RECORDS TO PROCESS:
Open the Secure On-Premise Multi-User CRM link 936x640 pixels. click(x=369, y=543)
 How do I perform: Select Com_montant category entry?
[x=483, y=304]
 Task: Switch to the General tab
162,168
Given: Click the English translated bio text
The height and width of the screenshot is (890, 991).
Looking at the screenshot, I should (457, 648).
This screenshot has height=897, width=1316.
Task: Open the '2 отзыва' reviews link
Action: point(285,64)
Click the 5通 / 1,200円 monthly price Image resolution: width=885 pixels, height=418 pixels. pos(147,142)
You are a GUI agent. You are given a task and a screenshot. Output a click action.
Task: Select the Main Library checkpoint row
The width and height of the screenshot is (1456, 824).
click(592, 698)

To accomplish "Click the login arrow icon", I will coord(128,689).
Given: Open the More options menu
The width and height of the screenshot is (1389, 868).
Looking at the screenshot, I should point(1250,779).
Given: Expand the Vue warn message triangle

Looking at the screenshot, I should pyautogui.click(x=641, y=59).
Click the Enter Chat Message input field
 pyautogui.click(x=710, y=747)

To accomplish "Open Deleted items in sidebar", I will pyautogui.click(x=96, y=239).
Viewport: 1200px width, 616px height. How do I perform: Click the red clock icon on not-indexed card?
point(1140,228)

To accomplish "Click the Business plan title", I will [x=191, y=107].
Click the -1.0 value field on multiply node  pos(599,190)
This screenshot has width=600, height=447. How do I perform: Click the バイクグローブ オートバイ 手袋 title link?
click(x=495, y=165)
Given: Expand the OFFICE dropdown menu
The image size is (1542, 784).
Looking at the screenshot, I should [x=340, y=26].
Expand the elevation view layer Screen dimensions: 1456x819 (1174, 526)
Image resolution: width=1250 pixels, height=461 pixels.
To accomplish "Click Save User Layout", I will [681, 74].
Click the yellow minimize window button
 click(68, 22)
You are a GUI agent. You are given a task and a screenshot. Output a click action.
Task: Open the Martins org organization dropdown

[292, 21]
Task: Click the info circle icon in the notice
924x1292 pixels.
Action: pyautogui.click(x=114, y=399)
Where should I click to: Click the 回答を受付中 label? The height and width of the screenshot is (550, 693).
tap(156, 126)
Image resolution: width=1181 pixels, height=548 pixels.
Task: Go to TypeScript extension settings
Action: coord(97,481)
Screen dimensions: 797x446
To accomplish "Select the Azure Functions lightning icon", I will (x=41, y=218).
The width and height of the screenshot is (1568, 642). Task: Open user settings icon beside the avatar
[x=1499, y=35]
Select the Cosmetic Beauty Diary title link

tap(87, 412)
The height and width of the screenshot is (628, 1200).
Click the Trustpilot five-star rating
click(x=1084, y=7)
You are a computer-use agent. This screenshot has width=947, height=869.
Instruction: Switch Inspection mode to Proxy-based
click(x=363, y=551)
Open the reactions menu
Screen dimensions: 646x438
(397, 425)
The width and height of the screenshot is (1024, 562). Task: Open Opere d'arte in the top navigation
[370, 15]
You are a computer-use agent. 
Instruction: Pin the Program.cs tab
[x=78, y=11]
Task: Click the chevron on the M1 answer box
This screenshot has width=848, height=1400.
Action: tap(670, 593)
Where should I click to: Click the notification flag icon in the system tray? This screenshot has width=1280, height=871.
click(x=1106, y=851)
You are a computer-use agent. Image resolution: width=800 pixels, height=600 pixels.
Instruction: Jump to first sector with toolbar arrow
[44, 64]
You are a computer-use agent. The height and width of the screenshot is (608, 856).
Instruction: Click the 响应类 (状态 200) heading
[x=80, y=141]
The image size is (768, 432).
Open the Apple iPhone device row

WHAT IS EXPECTED: Gather each line in these records that contains the string "will".

YOUR SOLUTION:
To accomplish "Click the login arrow icon", I will coord(128,689).
To accomplish "Open Deleted items in sidebar", I will pyautogui.click(x=96, y=239).
To accomplish "Click the Business plan title", I will [x=191, y=107].
To accomplish "Click Save User Layout", I will [681, 74].
To accomplish "Select the Azure Functions lightning icon", I will (x=41, y=218).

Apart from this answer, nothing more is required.